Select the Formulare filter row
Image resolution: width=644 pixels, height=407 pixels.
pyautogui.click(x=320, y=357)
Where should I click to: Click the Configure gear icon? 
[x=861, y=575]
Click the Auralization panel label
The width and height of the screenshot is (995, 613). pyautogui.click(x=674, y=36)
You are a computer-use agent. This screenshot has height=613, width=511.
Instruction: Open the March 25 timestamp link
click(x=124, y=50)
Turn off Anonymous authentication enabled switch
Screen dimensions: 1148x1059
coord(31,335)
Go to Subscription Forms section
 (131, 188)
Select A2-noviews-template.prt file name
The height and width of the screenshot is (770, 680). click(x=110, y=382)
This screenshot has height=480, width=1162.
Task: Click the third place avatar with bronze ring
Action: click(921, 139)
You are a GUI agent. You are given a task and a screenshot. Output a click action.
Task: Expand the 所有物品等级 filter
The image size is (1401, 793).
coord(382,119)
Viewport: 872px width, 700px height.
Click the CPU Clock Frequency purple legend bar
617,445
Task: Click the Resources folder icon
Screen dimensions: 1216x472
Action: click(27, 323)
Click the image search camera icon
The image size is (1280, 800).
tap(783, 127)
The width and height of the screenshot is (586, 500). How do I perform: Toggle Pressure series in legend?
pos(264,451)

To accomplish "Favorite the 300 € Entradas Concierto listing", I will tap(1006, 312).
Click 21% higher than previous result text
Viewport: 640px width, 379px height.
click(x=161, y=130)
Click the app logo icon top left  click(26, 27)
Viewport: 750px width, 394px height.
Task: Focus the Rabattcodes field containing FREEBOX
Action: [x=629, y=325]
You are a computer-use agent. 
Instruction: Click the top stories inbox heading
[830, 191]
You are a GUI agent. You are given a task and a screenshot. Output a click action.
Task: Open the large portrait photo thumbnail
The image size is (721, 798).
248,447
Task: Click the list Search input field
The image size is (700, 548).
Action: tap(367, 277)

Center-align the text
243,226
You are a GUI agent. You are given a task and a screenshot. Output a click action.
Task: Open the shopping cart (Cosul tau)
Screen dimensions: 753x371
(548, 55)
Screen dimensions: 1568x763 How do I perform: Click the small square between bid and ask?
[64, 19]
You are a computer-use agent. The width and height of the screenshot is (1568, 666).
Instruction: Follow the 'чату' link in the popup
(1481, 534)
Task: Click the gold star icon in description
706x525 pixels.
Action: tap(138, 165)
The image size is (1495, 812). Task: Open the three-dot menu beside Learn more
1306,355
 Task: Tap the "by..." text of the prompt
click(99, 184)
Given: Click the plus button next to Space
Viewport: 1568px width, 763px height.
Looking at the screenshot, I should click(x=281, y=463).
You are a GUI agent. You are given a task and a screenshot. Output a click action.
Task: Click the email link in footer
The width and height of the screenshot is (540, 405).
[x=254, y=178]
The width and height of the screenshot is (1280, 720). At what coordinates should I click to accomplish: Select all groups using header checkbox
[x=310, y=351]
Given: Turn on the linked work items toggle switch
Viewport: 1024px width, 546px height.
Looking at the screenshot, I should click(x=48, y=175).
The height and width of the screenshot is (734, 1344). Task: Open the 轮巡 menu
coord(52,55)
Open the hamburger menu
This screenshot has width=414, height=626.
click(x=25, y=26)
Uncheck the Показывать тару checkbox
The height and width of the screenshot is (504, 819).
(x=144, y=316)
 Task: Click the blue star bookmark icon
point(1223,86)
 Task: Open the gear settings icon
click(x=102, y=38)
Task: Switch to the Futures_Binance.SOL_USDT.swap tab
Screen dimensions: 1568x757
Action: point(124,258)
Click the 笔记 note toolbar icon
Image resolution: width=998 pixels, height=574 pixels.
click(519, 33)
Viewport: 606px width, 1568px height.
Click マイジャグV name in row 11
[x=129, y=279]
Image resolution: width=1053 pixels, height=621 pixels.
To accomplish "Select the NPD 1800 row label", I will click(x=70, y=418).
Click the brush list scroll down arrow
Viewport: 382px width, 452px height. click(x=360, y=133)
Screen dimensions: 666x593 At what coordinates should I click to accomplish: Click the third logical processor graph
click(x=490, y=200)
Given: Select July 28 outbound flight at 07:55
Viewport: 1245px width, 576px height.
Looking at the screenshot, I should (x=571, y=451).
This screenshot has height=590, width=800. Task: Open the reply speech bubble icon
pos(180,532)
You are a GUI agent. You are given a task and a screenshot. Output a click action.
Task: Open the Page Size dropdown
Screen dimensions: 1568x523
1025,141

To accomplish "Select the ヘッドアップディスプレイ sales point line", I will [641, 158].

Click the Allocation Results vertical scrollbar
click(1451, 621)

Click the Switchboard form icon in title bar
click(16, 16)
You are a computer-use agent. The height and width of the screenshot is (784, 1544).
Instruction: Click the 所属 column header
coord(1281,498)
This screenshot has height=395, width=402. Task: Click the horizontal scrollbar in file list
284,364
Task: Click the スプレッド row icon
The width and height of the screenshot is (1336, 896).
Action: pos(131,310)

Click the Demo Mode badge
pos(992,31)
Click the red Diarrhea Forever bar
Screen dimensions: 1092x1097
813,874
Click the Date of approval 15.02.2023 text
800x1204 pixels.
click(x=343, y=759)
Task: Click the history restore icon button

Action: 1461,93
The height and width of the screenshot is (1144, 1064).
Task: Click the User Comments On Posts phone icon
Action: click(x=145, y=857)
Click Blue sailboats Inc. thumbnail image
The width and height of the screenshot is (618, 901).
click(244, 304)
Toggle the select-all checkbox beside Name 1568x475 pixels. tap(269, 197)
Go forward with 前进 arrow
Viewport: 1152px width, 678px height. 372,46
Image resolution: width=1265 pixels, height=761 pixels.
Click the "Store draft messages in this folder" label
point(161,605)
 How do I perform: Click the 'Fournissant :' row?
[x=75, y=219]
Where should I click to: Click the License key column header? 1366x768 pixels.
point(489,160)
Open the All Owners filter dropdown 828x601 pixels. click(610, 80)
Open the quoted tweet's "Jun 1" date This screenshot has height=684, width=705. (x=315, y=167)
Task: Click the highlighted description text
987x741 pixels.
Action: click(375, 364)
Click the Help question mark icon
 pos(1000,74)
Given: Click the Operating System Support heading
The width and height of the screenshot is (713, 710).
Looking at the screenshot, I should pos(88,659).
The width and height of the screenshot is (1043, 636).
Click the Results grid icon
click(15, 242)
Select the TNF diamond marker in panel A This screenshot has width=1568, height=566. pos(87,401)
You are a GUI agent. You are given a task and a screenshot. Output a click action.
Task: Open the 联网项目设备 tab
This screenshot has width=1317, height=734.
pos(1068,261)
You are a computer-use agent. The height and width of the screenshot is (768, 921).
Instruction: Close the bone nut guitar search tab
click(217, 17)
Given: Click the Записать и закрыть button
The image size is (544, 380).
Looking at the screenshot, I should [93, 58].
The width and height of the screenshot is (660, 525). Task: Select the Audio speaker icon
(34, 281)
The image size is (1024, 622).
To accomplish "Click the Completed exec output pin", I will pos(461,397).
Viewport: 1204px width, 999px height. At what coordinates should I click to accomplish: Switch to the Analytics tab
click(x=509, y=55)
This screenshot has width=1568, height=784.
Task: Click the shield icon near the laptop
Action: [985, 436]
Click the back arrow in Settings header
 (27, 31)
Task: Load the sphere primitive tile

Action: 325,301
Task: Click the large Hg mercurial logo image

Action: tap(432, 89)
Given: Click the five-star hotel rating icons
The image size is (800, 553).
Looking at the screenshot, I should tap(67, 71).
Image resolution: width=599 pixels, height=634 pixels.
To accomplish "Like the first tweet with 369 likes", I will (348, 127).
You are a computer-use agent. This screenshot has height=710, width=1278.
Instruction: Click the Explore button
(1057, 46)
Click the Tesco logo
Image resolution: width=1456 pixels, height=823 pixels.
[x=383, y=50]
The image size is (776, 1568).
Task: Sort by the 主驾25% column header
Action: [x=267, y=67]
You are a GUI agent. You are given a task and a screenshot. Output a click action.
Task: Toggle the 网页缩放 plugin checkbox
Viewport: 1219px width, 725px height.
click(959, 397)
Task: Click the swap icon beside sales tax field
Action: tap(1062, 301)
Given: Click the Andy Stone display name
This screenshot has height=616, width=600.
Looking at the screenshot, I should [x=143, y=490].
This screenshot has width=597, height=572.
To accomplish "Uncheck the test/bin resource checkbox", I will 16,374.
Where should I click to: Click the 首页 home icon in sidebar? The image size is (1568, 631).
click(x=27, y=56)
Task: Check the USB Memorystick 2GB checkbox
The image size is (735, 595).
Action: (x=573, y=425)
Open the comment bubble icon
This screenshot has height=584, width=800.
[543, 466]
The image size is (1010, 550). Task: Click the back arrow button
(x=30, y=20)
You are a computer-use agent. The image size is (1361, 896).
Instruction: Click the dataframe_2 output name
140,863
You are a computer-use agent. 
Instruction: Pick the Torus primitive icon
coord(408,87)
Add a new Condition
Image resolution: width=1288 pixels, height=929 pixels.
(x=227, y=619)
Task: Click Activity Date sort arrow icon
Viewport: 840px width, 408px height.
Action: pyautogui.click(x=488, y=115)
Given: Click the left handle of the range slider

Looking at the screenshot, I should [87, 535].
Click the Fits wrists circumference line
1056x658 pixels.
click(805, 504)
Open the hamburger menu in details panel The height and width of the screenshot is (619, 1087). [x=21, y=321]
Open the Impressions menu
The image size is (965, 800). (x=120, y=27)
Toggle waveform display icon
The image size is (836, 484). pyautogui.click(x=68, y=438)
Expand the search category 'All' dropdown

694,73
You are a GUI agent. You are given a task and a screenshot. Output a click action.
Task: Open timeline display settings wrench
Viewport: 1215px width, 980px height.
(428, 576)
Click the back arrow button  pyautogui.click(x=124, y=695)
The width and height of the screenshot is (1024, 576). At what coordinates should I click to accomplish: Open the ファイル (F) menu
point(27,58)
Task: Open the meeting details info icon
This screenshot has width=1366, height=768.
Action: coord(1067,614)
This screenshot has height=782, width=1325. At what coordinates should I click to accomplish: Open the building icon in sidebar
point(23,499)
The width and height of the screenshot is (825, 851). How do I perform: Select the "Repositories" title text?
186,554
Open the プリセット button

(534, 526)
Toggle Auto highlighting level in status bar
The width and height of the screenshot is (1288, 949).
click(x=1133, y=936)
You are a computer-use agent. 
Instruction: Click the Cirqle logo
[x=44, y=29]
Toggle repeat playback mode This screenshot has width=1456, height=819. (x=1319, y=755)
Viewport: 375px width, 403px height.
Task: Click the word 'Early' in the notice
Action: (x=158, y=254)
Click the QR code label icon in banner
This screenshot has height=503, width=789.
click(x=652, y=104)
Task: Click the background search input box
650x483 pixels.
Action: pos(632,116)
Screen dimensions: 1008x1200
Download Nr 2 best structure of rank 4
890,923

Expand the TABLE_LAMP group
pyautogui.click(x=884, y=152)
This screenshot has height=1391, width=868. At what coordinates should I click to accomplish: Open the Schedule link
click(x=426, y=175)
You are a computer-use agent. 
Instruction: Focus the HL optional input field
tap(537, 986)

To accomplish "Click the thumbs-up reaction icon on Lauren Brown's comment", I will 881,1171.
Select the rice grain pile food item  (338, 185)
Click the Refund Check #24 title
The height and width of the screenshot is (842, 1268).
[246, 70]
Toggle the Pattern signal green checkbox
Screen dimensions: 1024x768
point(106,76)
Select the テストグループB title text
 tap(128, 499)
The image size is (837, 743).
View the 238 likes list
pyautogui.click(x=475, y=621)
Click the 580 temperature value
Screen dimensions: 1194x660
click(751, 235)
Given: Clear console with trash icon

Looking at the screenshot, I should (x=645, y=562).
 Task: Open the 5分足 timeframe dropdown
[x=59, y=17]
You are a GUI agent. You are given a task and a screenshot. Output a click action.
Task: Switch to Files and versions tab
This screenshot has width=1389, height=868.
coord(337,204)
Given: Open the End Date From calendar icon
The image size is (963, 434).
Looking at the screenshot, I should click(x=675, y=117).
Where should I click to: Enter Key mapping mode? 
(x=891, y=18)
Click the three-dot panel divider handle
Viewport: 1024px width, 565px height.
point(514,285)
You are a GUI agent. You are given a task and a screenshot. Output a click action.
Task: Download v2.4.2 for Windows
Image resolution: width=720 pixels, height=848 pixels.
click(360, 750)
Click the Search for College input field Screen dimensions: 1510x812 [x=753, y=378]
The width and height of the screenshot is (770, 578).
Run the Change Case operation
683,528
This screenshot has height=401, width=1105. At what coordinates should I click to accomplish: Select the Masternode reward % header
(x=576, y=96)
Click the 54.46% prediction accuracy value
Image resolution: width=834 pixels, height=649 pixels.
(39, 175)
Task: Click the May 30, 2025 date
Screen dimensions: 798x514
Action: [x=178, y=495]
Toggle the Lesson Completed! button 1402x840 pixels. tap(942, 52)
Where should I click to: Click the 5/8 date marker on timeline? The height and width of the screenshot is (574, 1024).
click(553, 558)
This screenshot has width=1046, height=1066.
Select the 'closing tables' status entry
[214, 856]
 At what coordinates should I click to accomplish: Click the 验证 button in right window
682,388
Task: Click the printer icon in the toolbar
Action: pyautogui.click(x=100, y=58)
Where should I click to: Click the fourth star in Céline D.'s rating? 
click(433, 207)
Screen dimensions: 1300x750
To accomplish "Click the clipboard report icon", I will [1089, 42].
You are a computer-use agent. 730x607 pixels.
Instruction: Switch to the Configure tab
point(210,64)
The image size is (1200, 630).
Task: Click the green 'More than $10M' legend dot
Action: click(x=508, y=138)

Exercise brief
Which lines run from the first of the listing to the line containing "has height=613, width=511."? Reproduce those exactly, both ends included.

Response to this exercise
Select the Formulare filter row
Image resolution: width=644 pixels, height=407 pixels.
pyautogui.click(x=320, y=357)
Where should I click to: Click the Configure gear icon? 
[x=861, y=575]
Click the Auralization panel label
The width and height of the screenshot is (995, 613). pyautogui.click(x=674, y=36)
You are a computer-use agent. This screenshot has height=613, width=511.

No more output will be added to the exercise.